For those who rightly call out the Academy Awards as historically being almost exclusively centered around English-speaking cinema for its biggest awards this stat underlines that rather bluntly: Ryûsuke Hamaguchi’s
Drive My Car is the first Japanese film ever nominated for Best Picture. Can’t do anything about the past but this may be encouraging for the future of the Academy Awards. Two years ago South Korea’s
Parasite was famously the first foreign language winner for Best Picture. I don’t expect
Drive My Car will be the second, but I do hope its inclusion for Best Picture and Best Director is part of a continuing trend and not outliers to the same old norm going forward.

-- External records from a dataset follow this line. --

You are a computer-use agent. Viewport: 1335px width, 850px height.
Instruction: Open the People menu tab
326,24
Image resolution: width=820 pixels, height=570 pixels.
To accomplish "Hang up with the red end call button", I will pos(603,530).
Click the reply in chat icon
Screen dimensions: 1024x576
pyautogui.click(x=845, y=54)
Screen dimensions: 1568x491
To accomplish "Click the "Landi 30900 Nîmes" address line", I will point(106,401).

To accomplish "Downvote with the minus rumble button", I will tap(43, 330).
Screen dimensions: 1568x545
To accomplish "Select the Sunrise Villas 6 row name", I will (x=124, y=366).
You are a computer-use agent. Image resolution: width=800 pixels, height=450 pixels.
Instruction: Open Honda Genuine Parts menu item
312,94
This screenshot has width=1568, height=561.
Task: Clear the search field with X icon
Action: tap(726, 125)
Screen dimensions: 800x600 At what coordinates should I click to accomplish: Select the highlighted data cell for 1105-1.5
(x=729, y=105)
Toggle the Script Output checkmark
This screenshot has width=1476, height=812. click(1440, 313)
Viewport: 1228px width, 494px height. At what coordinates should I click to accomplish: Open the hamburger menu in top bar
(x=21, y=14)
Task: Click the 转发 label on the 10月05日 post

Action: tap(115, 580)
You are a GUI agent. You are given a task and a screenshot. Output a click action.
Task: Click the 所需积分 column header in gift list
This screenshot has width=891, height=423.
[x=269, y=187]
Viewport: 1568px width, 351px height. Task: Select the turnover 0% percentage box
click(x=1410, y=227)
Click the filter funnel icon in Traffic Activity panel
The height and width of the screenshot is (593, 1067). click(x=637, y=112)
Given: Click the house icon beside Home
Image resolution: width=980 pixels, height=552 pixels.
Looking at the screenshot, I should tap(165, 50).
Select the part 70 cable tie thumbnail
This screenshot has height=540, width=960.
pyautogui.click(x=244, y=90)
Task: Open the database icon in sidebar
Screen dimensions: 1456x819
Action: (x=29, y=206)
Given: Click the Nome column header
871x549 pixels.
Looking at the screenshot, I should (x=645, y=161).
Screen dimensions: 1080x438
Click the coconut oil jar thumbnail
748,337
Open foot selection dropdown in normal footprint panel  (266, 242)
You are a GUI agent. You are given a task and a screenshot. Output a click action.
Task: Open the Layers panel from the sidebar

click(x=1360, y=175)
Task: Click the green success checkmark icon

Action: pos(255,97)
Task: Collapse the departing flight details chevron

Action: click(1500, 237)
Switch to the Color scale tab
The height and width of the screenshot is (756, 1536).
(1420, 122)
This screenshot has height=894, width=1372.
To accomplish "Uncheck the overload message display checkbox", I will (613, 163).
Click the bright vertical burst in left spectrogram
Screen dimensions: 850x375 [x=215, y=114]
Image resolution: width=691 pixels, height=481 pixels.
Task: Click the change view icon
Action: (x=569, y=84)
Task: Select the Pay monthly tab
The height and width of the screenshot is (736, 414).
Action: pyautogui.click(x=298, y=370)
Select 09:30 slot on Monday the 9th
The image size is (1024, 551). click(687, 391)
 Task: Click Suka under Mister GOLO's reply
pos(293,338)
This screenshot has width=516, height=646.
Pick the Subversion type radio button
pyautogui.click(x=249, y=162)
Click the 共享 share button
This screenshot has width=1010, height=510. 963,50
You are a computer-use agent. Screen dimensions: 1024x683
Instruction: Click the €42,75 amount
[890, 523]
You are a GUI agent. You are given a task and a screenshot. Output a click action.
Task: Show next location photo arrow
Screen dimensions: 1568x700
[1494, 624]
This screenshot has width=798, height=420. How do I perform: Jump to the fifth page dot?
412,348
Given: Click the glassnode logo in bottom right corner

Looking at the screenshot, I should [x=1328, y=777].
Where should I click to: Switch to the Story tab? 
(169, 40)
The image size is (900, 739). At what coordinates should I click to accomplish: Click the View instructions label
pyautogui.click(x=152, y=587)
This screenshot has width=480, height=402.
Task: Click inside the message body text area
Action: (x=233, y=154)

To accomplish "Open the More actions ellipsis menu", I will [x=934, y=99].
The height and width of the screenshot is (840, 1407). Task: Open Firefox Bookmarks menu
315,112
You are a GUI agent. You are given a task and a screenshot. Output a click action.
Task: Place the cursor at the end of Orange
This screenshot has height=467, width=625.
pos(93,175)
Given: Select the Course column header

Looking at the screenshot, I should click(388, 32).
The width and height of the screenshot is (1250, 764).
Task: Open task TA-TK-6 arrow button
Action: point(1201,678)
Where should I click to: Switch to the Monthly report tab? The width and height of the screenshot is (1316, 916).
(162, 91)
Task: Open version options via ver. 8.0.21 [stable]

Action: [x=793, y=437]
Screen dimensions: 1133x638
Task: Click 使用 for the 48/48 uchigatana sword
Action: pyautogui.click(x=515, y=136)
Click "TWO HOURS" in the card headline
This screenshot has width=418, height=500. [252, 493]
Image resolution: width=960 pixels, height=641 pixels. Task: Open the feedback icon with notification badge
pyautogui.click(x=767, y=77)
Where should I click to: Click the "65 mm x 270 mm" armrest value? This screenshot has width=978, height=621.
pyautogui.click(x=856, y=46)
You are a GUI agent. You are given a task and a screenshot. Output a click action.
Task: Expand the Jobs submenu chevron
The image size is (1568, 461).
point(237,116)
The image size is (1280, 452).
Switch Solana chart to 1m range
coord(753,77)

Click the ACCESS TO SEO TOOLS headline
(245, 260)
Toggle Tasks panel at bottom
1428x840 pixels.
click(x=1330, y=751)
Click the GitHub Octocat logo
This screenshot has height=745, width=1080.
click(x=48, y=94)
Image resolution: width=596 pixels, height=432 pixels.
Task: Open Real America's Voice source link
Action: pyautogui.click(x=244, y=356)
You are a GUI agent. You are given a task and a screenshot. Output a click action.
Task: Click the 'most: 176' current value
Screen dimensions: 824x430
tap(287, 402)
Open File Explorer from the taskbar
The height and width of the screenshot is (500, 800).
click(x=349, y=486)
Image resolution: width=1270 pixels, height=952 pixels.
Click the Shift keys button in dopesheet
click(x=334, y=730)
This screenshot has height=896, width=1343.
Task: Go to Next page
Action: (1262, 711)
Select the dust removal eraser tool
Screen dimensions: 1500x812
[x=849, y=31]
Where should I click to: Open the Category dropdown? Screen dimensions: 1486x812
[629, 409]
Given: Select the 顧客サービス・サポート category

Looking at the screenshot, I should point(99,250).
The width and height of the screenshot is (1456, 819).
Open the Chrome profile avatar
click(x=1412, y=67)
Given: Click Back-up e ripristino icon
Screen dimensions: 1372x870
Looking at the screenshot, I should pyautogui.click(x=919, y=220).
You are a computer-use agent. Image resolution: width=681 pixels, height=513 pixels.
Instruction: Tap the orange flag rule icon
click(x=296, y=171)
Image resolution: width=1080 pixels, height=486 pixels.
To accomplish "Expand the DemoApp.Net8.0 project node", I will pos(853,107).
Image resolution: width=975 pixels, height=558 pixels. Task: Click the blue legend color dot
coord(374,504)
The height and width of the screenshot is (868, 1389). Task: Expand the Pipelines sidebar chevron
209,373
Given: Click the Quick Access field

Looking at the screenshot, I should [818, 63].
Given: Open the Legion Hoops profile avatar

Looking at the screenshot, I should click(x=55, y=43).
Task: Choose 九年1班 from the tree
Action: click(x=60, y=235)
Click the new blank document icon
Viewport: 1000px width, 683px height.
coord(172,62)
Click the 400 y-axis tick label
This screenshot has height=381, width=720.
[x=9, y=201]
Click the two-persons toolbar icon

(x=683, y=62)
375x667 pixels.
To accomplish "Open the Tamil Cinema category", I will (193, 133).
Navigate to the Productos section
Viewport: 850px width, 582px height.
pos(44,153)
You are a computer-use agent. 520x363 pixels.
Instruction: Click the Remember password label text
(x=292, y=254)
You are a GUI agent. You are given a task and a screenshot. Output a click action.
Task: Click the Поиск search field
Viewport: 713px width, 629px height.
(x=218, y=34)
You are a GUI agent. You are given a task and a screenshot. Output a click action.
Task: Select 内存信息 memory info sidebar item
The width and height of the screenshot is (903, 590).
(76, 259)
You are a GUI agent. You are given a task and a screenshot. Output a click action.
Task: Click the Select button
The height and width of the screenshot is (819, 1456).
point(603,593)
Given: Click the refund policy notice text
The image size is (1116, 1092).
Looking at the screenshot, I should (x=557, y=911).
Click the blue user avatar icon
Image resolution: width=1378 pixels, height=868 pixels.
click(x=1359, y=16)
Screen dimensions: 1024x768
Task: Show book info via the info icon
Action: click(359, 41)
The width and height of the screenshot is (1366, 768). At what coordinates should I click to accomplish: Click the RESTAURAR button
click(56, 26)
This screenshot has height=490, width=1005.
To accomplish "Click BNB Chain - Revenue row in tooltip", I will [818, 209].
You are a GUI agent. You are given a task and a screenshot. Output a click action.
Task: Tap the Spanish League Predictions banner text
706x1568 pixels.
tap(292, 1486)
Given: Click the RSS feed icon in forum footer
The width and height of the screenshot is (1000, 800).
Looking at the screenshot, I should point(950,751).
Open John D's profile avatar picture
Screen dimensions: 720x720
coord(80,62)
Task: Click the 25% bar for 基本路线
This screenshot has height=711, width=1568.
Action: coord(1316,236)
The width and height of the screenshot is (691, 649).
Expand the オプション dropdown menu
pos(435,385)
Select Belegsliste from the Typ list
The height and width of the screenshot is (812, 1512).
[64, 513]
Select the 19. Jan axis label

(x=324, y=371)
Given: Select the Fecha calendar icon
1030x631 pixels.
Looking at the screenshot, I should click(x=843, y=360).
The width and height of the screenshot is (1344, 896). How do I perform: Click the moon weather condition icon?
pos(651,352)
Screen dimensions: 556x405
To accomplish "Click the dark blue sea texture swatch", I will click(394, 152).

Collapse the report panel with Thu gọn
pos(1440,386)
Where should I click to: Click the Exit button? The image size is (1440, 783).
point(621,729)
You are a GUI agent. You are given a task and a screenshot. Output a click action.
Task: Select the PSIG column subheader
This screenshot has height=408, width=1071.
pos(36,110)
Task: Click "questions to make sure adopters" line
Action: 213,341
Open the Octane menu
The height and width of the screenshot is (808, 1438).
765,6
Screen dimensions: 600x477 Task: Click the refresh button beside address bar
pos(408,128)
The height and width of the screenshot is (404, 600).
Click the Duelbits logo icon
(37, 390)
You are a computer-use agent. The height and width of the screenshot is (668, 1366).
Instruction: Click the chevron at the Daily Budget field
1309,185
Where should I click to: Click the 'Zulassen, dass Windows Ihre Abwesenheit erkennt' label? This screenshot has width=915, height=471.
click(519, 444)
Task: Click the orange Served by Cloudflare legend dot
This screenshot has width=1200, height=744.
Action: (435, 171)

And then there is the rest of the field, the five nominees that did not have corresponding Best Director nods:
CODA, Dune, King Richard, Nightmare Alley, and
Don’ Look Up. This year is the 94th Academy Awards. Only five times total in those previous ninety-three years has a Picture won without a Director nomination. Two of those,
Wings and
Grand Hotel, came in the first few years before all of the category formats stabilized. Which means since the early 1930s there have only been THREE instances:
Driving Miss Daisy, Argo, and
Green Book. Though as you can see, two of the three came in the last nine years.
I don’t think
King Richard, Don’t Look Up, Dune, or
Nightmare Alley have any kind of a shot. At all. But if there is a mighty sleeper pick out there to be made it may well be
CODA. More than actor Sam Elliott’s recent diatribe against
The Power of the Dog, it has been getting a lot of pushback since the awards season began and it became the supposed front runner. Many critics and audiences alike have wondered why this movie, why now? For all if its obvious artistry one can’t call it much of an uplifting crowd pleaser. Not that being “happy” or pleasant is a prerequisite for winning Best Picture. Last year’s
Nomadland couldn’t be called that. But if the Oscar voters this year ultimately want something that is more emotionally gratifying I think the natural choice is
CODA. It is formulaic in many ways but also incredibly well done and triumphant. While the original is not very widely known,
CODA is also a remake and thus would join
The Departed as the only winners.
If
CODA does manage to win Best Picture it would be one of the biggest upsets ever as it will be swimming upstream against all sorts of Oscar history. It would be the first film since the 1930s to win with fewer than five total nominations – it has only three: Best Picture, Best Supporting Actor, and Best Adapted Screenplay. It would be the first film since
Ordinary People (1980) to win without a single nomination in the technical categories. It would be the first since
Driving Miss Daisy (1989) to win without its director getting a DGA Award nomination. But it
could happen. And this movie fan hopes it does.
The Producers Guild of America (PGA) Awards are next weekend and may give a bigger clue as to where the Academy vote is going.